▸ WHAT IS NEEDED:
The material below includes pictures; leave them out and return only the lines between the line containing "Given: Increase the 起始 value with stepper" and the line containing "Click the Player column header", inclusive, word for word.

▸ RECORD EXTRACTS:
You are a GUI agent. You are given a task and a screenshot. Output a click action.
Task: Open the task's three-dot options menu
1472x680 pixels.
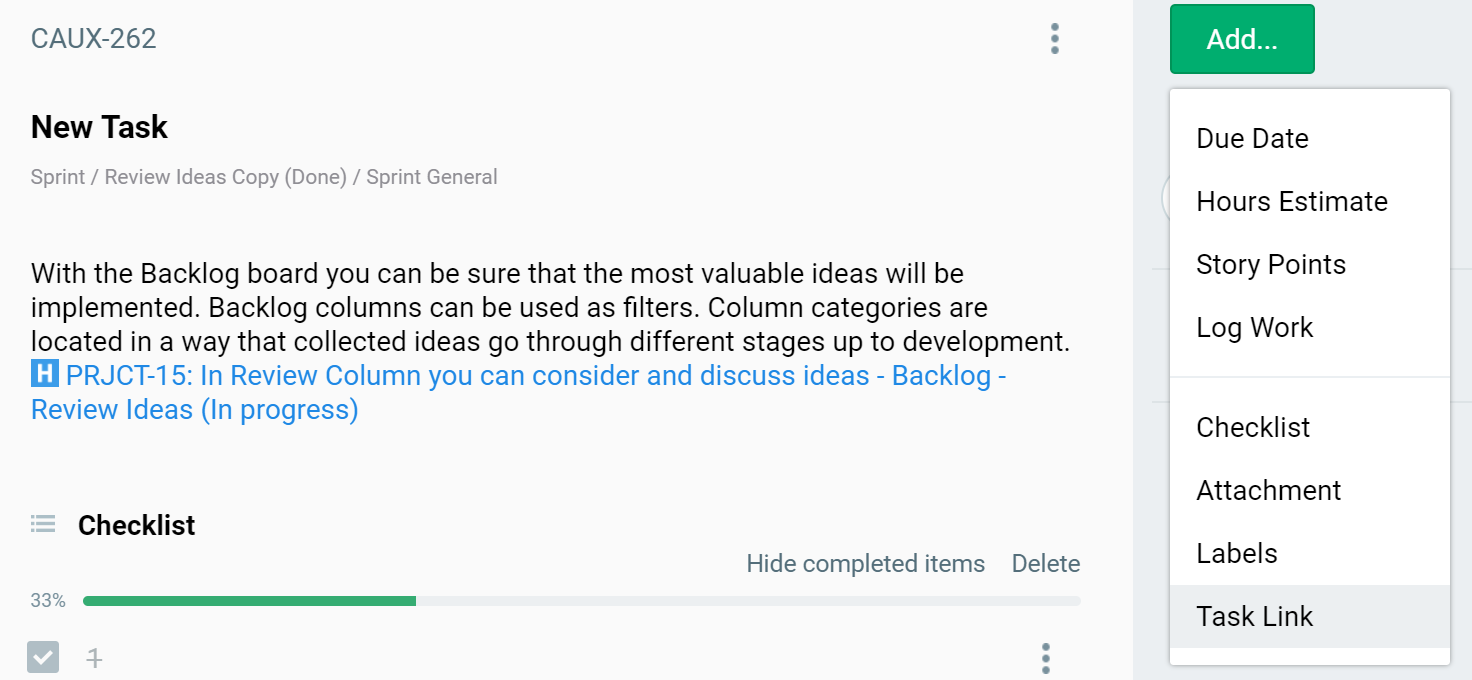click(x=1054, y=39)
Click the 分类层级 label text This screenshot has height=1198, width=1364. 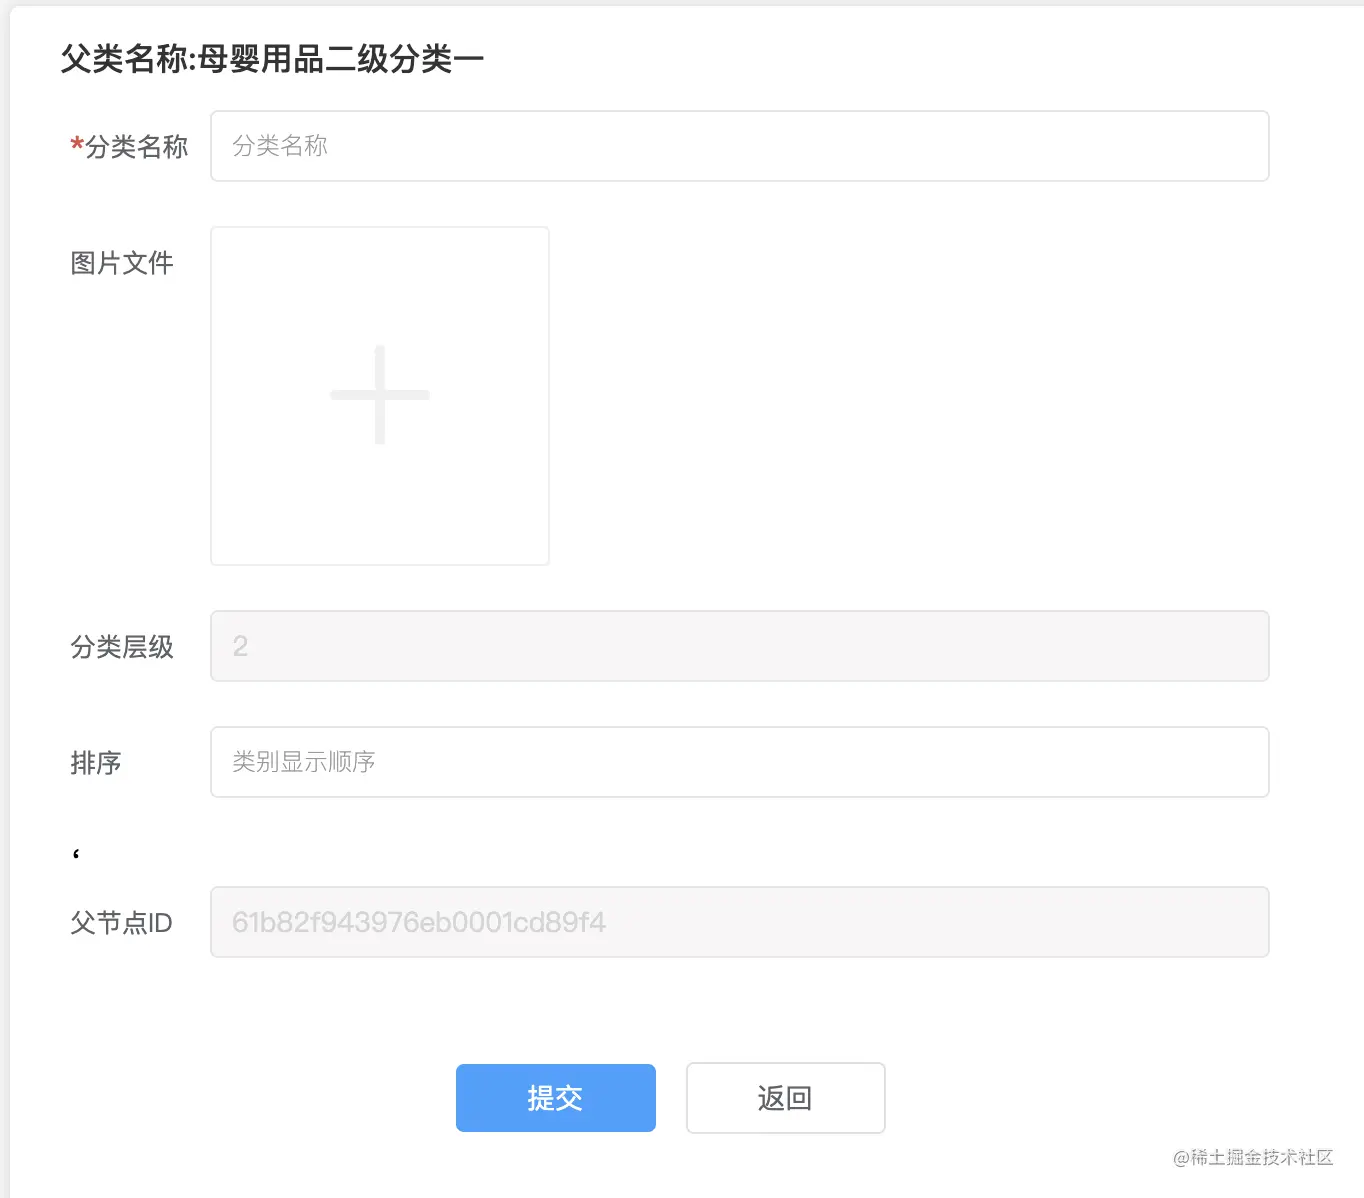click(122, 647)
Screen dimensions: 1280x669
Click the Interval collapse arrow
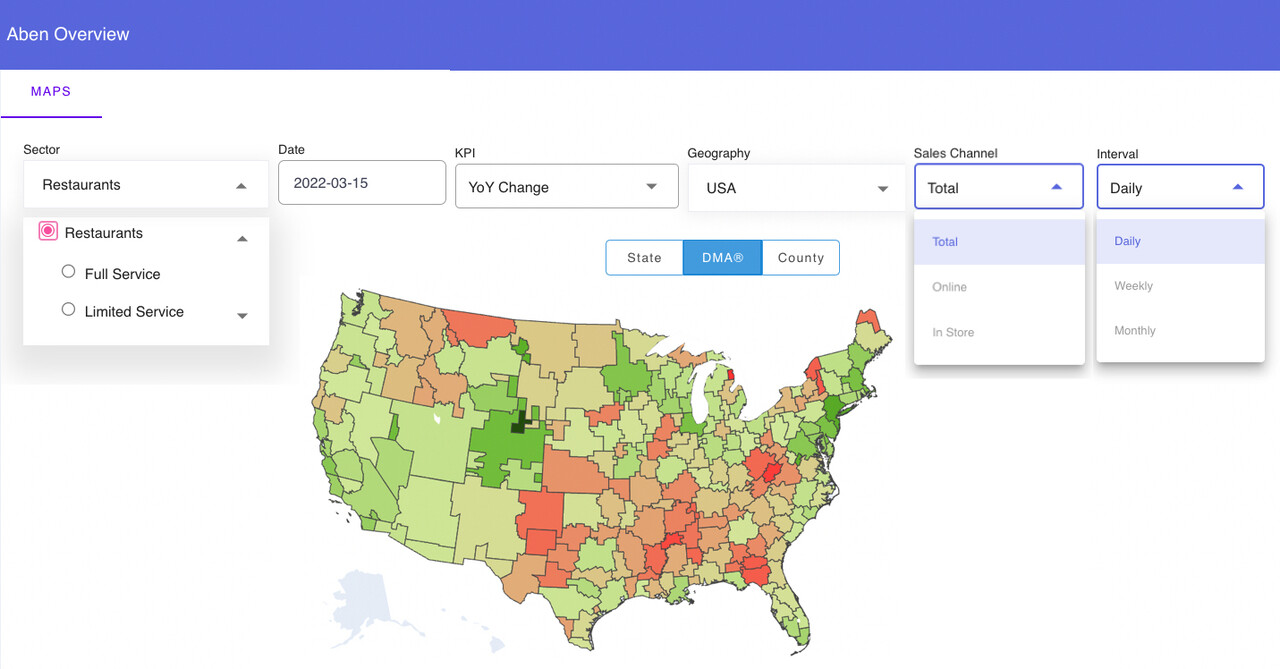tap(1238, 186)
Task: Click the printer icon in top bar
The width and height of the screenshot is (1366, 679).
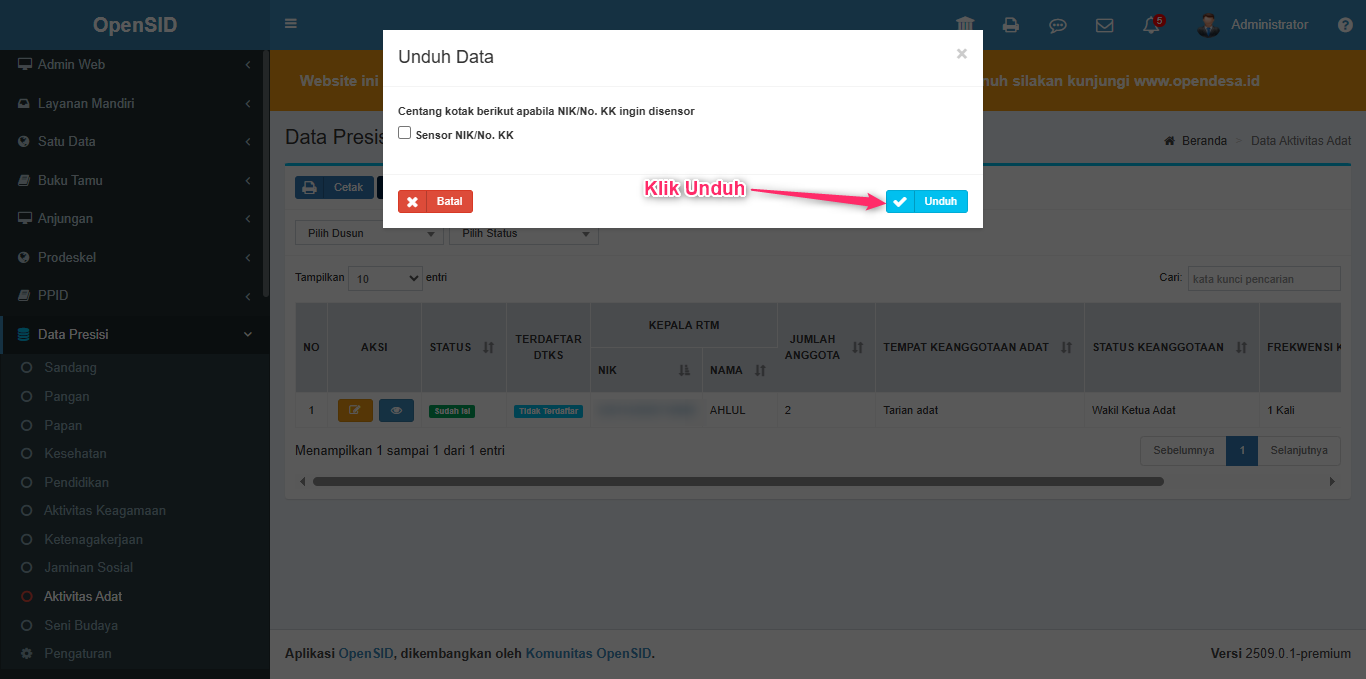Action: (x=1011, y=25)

--

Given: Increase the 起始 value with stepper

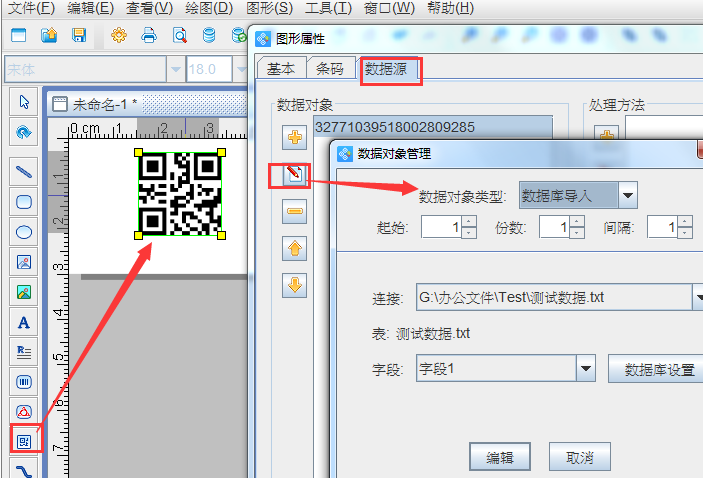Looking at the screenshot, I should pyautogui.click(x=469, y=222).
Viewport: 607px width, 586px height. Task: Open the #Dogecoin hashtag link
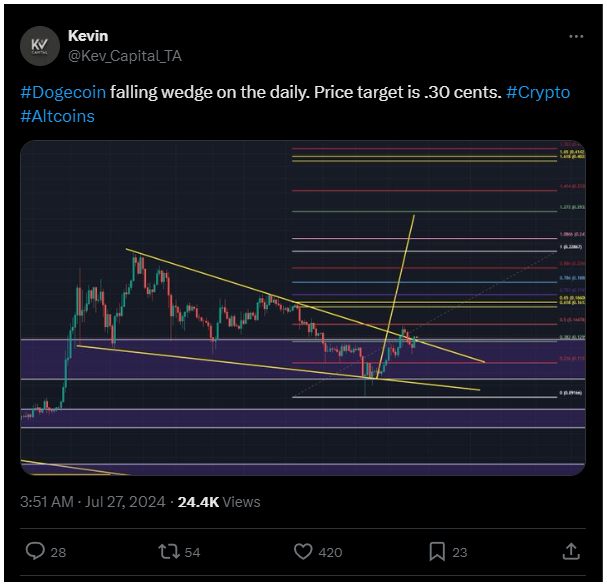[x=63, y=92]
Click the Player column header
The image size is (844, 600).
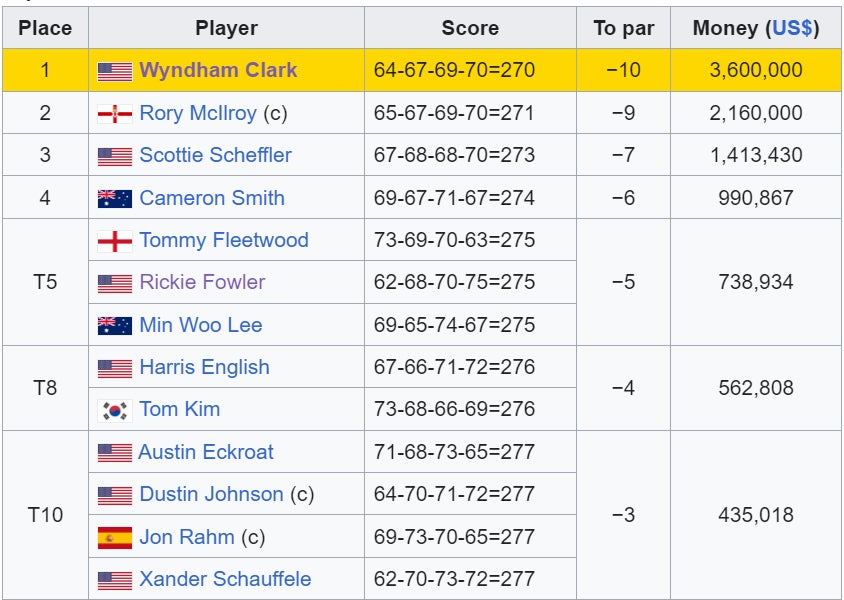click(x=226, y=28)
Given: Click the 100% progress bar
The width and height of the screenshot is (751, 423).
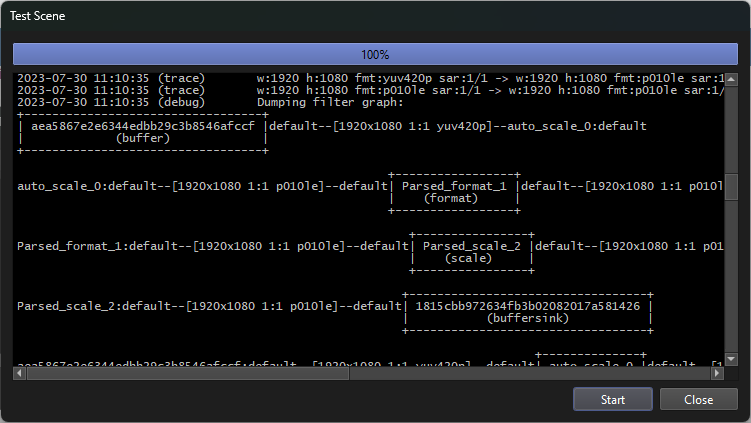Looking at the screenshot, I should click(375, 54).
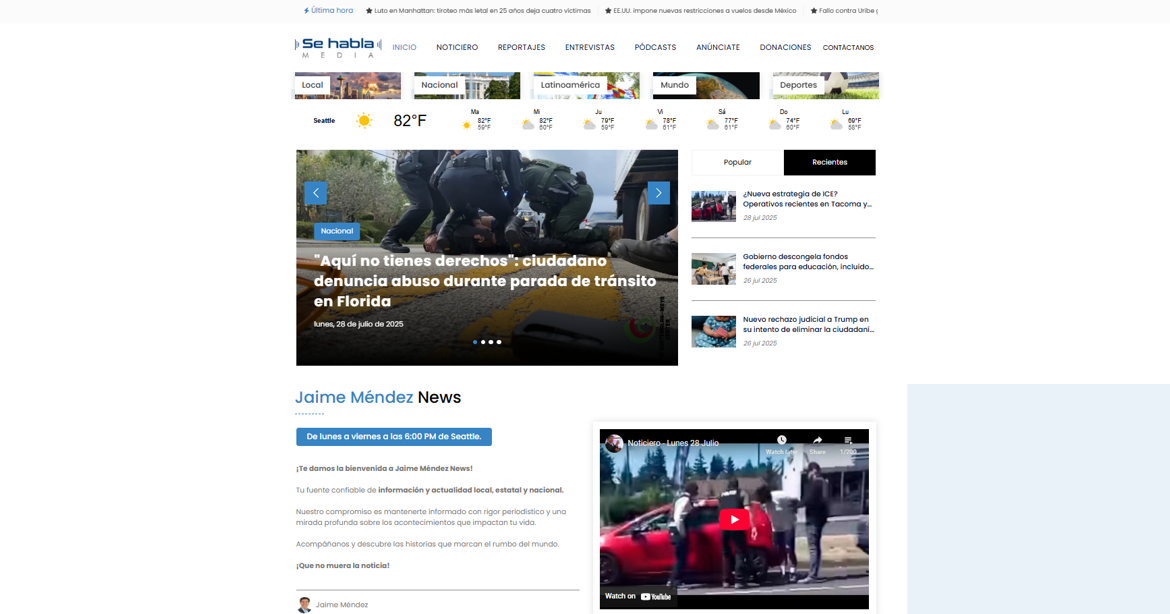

▸ TASK SOLUTION:
Given: Increase the 起始 value with stepper

Looking at the screenshot, I should pyautogui.click(x=469, y=222).
Viewport: 607px width, 586px height. Task: Open the #Dogecoin hashtag link
[x=63, y=92]
Click the Player column header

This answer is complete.